(Exercise data begins)

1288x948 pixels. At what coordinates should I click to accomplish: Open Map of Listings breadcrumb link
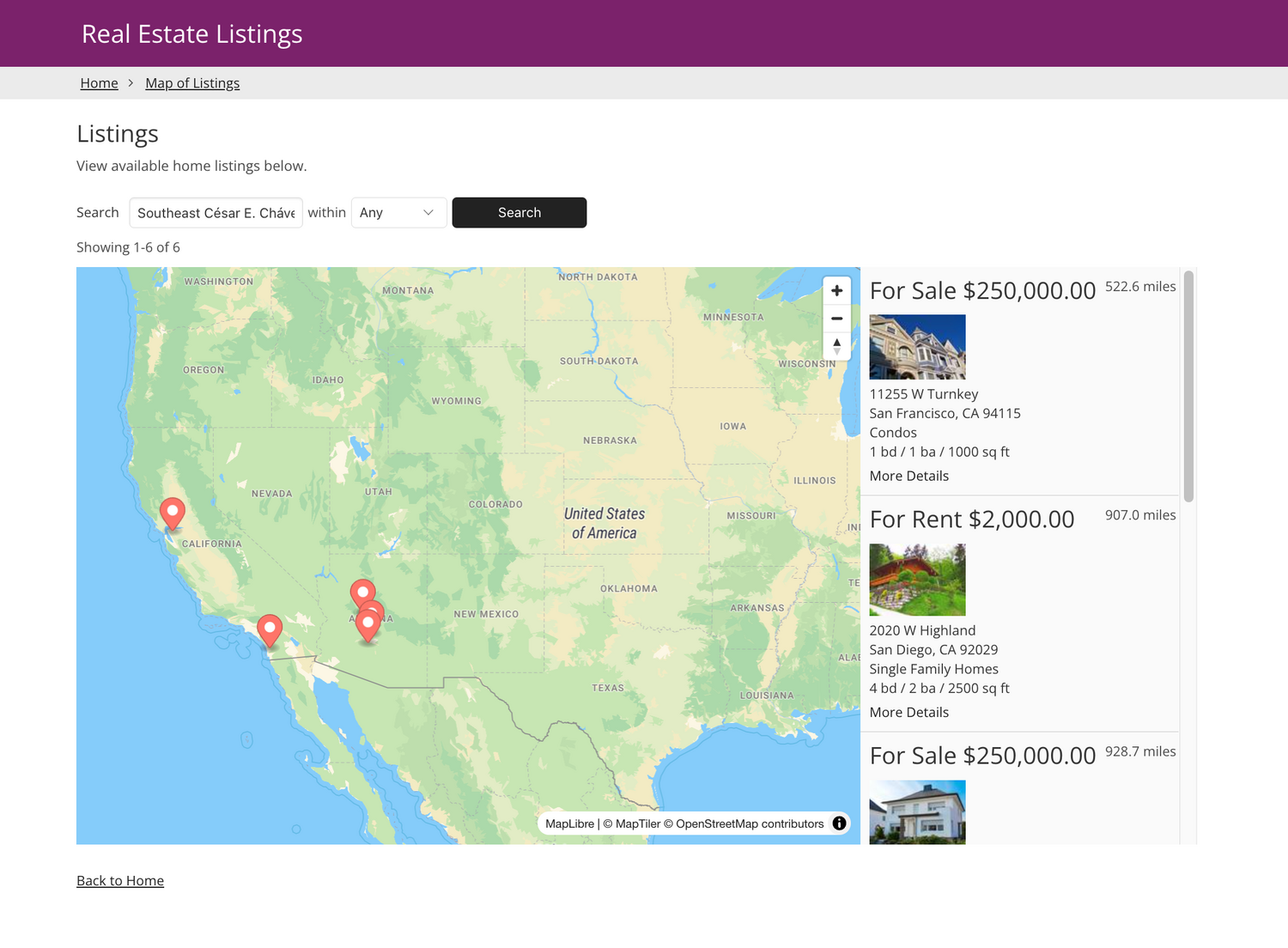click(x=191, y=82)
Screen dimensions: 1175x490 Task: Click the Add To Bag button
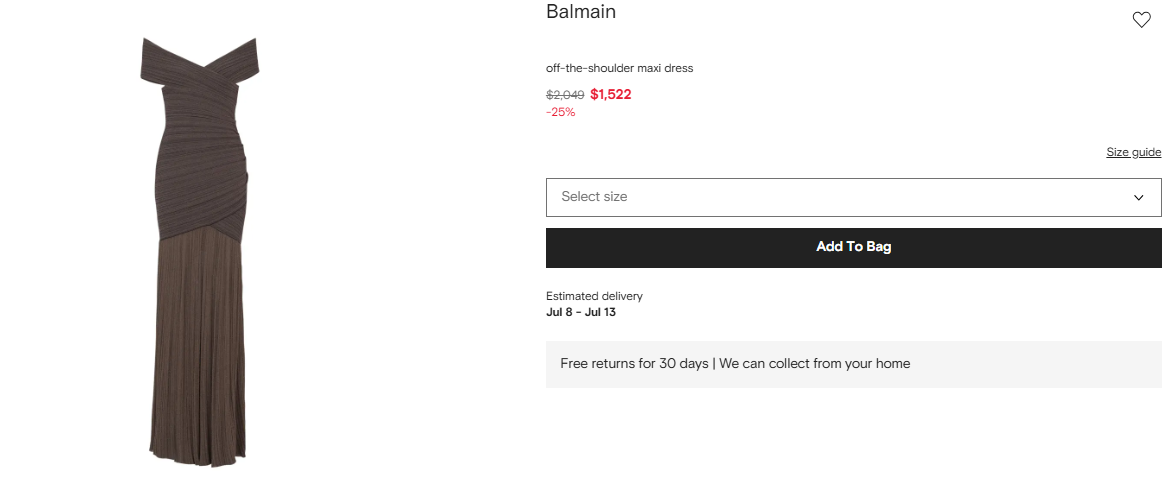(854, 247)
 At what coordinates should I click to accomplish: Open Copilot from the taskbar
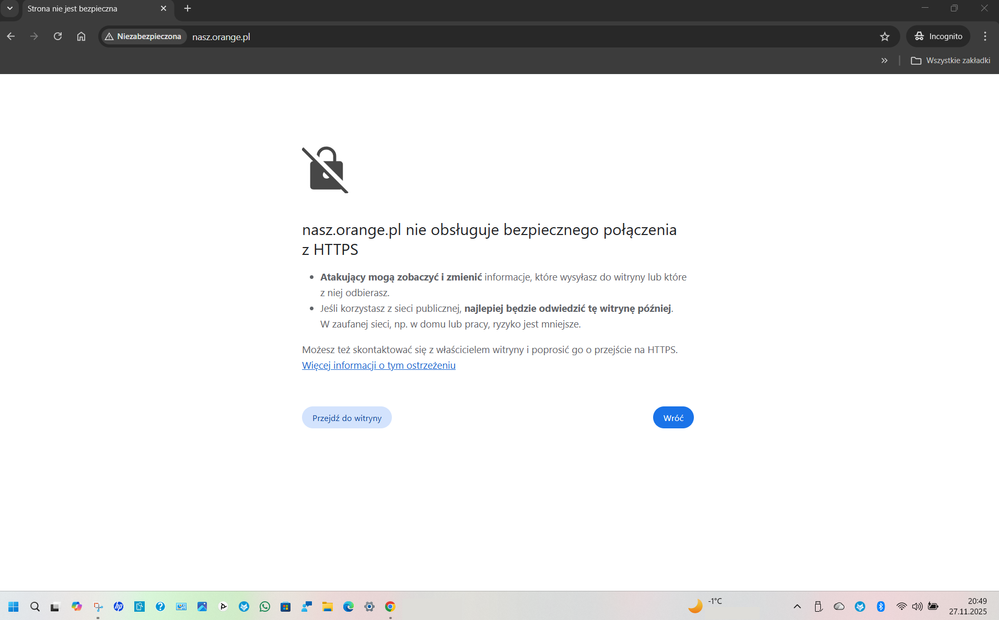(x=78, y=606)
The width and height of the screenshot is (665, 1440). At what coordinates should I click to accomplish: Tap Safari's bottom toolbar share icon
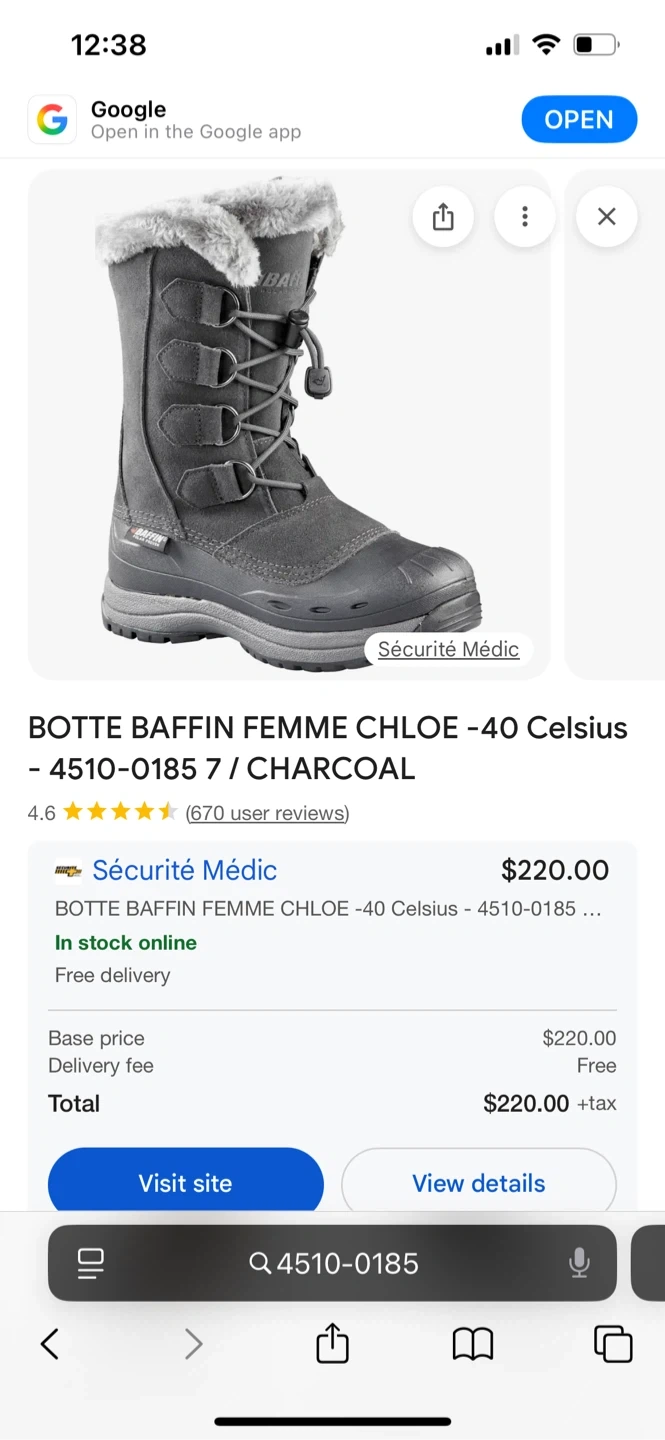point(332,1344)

(Exercise data ends)
(Exercise data begins)

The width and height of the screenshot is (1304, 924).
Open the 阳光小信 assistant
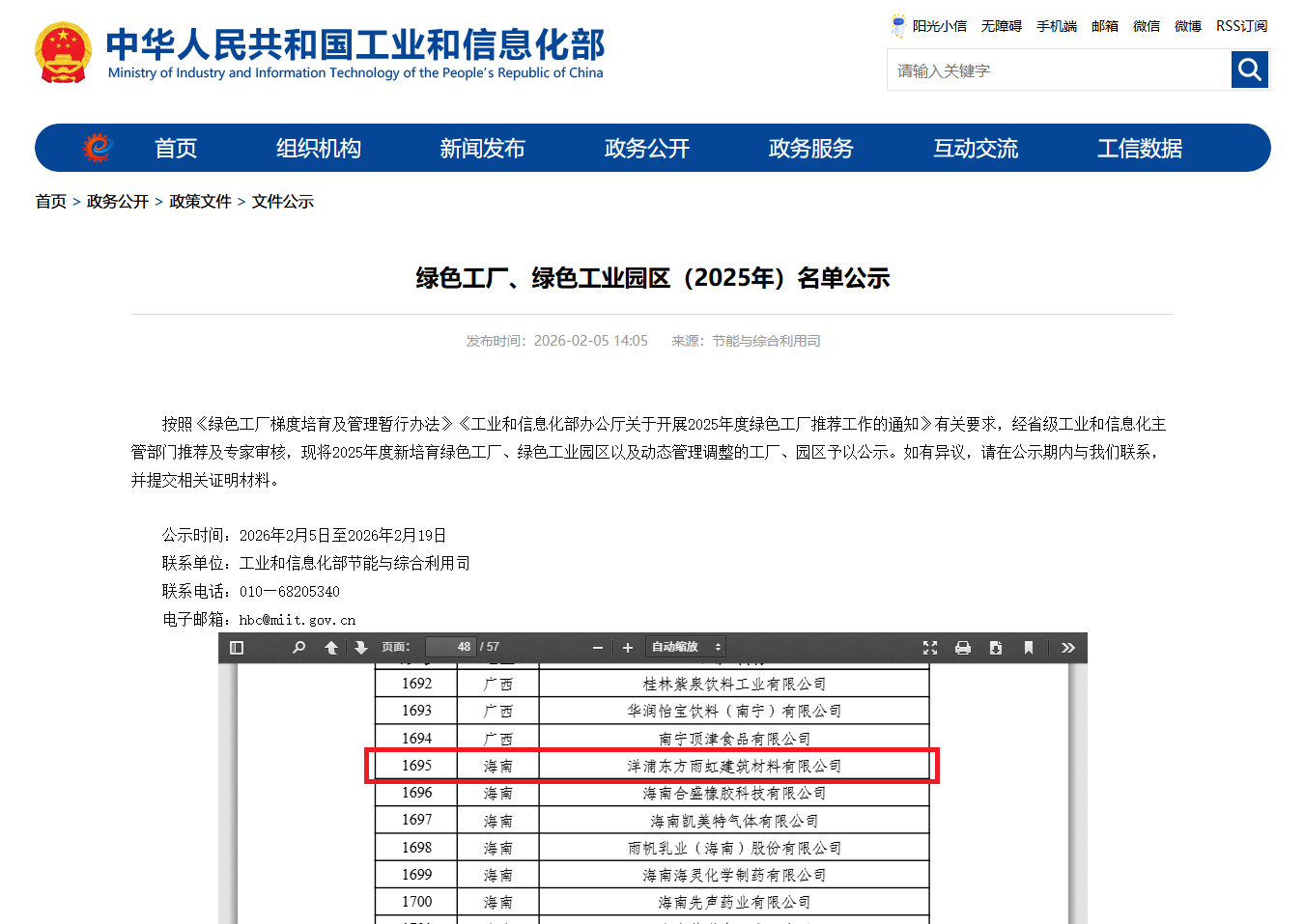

(Exercise data ends)
(Exercise data begins)

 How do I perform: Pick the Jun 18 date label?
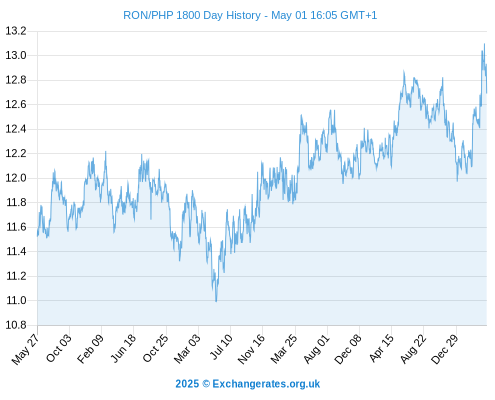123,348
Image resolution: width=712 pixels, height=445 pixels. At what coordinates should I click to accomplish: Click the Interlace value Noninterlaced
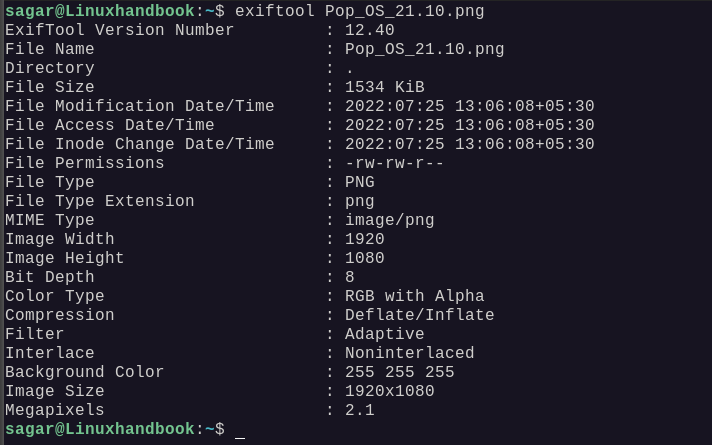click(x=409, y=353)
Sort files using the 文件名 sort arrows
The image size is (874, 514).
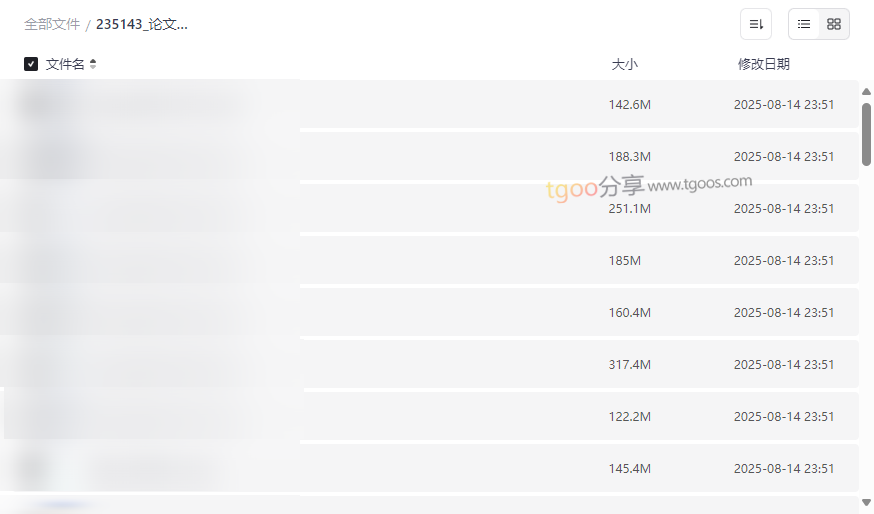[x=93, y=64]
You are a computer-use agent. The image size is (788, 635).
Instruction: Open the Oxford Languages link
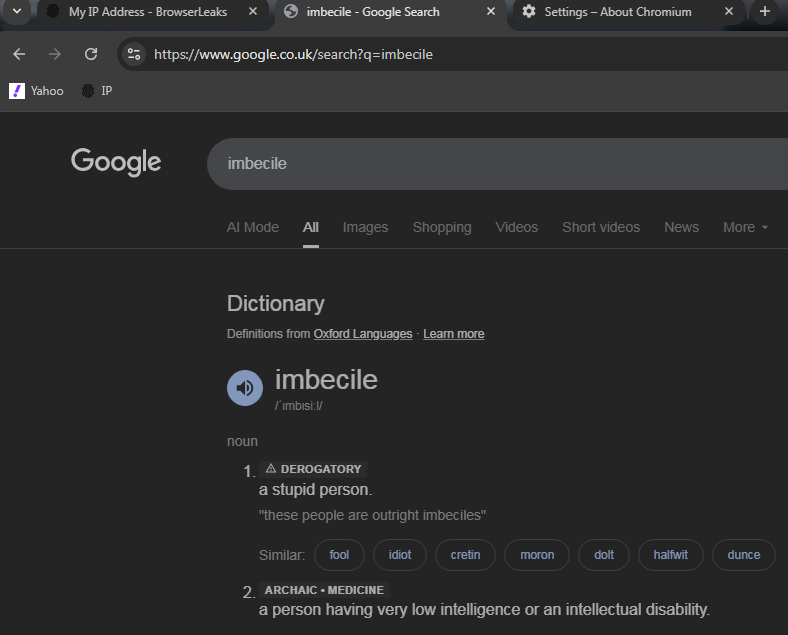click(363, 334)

(Exercise data ends)

▶ [What is being asked] Output exactly those lines of the data above that run from the line with "Image resolution: width=712" up to and including the line with "You are a computer-use". No pictures go in.

▶ [Written answer]
Image resolution: width=712 pixels, height=445 pixels. At what coordinates should I click to accomplish: Click the Interlace value Noninterlaced
click(x=409, y=353)
Sort files using the 文件名 sort arrows
The image size is (874, 514).
[x=93, y=64]
You are a computer-use agent. The image size is (788, 635).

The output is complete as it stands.